Of course the parameter argument types, like boolean and integer, should
be grouped together separate from the main parameters. David fit this
into the alphabetical paradigm by doing uppercase alphabetical followed
by lowercase alphabetical. There are some specific cases where I think
this isn't working quite as intended in his patch. I've called those out
in my command-by-command code review below.

I actually think we should consider having a single location which
defines all argument types for all SQL command parameters. Then we
wouldn't need to define them for each command. We could simply link to
the definition from the synopsis. That would clean up these lists quite
a bit. Perhaps there is some variation from command to command in the
actual definitions, though (I haven't checked).
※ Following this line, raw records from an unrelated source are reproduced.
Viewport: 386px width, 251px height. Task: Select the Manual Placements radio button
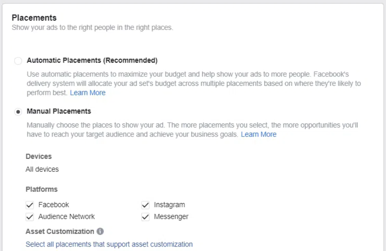tap(18, 112)
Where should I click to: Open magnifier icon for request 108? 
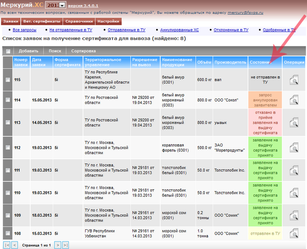pos(293,233)
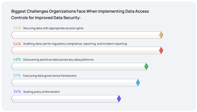Click the 'Biggest Challenges Organizations Face' chart title

tap(80, 14)
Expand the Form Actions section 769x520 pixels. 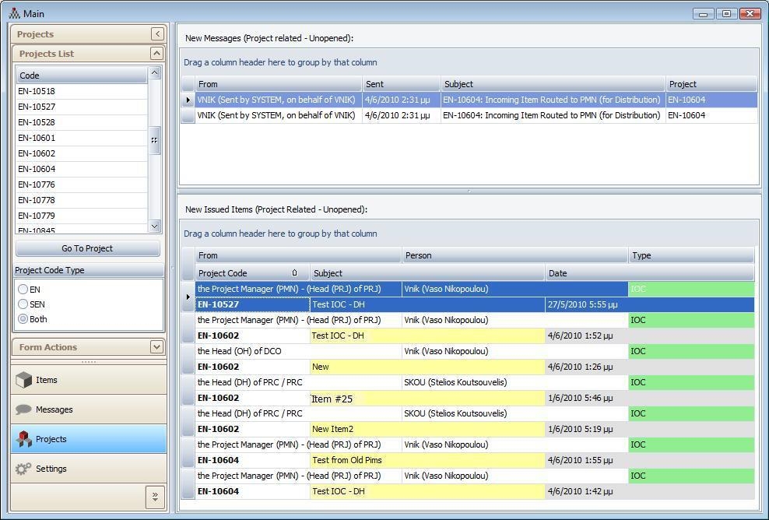click(x=156, y=347)
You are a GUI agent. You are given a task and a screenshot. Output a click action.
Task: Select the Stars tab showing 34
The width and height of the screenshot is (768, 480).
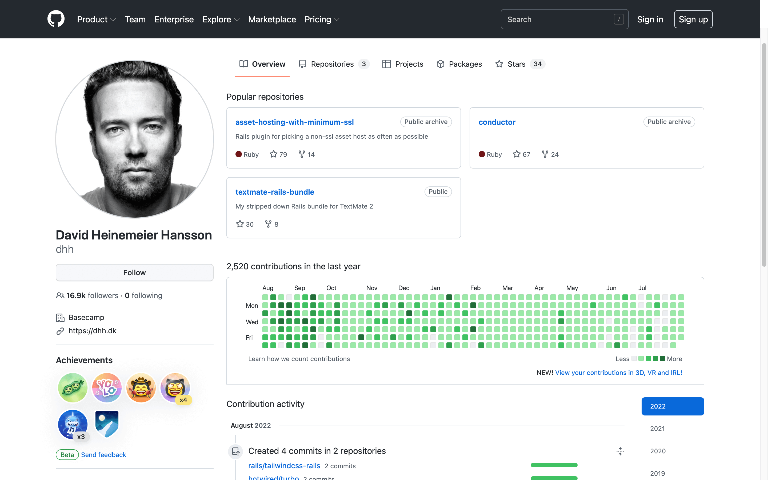coord(518,63)
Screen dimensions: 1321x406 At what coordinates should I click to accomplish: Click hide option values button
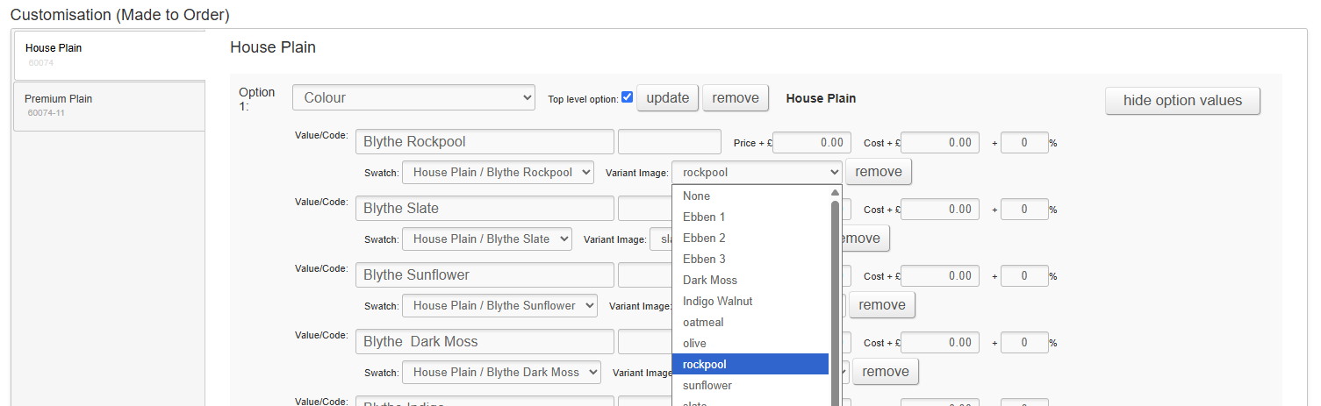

I would be happy to try
and write this patch if folks are interested in the idea.

As for alphabetical ordering vs importance ordering: while I do think
that if a user does not know what parameter they are looking for, an
alphabetical ordering is unhelpful, I also think the primary issue with
grouping them by "importance" is that it is difficult to maintain. Doing
so requires a discussion of importance for every new option added. That
seems like an annoying bit of overhead to give ourselves. Having a
subjective ordering seems worse than having a rule-based ordering. I
think command/query order followed by alphabetical order is a reasonable
rule-based ordering.

I went and took a look at some of the other SQL commands' documentation
and noticed that they are all pretty different (for good reason).

ALTER ROLE parameters [1], for example, have a seemingly meaningless
order except for the fact that there are pairs of parameters. SUPERUSER
and NOSUPERUSER, INHERIT and NOINHERIT, etc. It might be a bit odd for
these to follow an absolute alphabetical ordering rule.

Many of the CREATE type SQL commands don't really have this problem
because there are only one or two options within each section of the
command and otherwise the order the parameters must appear in the query
dictates their order [2].

Others, like EXPLAIN [3], for example, obviously benefit from an
alphabetical ordering of parameters -- which David has done in the
patch. I think most of the commands that David has patched here are
good candidates for alphabetical ordering.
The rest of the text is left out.